> TASK REQUIREMENTS
Start at the line that contains "Click the plus". Repeat it and each line after it, exactly, up to and including the final line of the data.
[INPUT MATERIAL Boundary: Start]
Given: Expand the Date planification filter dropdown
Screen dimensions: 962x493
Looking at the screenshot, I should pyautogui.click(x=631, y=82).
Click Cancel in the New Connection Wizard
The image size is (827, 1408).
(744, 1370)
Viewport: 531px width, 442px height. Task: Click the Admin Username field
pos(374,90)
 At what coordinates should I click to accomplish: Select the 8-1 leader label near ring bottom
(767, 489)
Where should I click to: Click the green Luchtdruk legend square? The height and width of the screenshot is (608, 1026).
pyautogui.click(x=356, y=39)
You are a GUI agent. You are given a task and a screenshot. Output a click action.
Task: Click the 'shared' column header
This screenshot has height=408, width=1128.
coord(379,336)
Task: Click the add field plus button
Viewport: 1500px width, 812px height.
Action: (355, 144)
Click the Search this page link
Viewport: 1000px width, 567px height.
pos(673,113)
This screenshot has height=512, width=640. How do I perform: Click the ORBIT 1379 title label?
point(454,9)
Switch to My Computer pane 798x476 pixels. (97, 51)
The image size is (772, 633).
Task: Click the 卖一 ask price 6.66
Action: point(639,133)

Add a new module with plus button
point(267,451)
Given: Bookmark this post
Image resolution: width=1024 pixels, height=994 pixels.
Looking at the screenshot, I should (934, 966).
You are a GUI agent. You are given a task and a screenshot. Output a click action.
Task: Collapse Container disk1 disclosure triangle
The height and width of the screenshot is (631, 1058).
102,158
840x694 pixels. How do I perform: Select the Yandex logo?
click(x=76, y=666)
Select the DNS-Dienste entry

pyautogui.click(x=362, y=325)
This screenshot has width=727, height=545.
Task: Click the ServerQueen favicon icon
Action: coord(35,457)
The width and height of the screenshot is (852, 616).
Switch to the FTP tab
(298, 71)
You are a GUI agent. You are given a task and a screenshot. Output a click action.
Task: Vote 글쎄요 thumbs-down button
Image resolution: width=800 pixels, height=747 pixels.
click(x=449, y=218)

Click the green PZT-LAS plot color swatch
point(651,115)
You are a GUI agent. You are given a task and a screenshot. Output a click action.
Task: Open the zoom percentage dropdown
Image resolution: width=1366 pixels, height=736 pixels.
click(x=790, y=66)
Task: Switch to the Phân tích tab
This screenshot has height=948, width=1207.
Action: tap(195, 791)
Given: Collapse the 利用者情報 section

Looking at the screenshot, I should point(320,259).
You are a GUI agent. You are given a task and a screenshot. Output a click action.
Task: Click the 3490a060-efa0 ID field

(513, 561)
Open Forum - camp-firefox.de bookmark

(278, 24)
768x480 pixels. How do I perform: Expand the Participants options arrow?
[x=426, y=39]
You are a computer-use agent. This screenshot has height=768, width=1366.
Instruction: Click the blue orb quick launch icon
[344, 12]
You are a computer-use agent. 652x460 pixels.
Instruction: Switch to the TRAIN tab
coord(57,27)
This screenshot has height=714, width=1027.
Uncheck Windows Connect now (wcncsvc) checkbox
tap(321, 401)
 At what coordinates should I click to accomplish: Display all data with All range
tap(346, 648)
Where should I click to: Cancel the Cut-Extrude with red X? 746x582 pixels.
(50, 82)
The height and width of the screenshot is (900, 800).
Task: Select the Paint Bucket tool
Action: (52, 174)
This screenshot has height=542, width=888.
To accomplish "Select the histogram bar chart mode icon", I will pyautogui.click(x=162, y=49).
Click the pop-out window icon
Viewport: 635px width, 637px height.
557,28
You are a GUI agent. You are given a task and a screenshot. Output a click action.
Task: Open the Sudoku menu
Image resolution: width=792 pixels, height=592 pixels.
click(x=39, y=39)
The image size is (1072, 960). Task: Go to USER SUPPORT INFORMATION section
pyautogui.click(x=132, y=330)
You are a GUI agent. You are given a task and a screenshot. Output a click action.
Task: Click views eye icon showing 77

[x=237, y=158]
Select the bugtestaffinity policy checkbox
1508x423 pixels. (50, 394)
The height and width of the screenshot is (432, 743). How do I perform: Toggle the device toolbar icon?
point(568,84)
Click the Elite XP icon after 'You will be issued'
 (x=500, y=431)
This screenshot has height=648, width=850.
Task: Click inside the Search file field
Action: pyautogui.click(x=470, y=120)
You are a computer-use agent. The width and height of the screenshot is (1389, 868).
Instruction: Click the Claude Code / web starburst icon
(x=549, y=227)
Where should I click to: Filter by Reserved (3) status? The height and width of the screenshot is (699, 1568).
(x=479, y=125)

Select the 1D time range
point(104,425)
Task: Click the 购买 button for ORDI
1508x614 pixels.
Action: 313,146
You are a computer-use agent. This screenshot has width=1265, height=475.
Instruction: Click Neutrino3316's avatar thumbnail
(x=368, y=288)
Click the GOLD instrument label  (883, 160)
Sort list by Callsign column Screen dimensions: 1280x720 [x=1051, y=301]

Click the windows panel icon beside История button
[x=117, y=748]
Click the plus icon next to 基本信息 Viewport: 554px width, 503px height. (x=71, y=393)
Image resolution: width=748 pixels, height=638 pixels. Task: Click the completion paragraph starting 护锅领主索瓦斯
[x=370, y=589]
[INPUT MATERIAL Boundary: End]
> THE ANSWER
Click the plus icon next to 基本信息 Viewport: 554px width, 503px height. (x=71, y=393)
Image resolution: width=748 pixels, height=638 pixels. Task: Click the completion paragraph starting 护锅领主索瓦斯
[x=370, y=589]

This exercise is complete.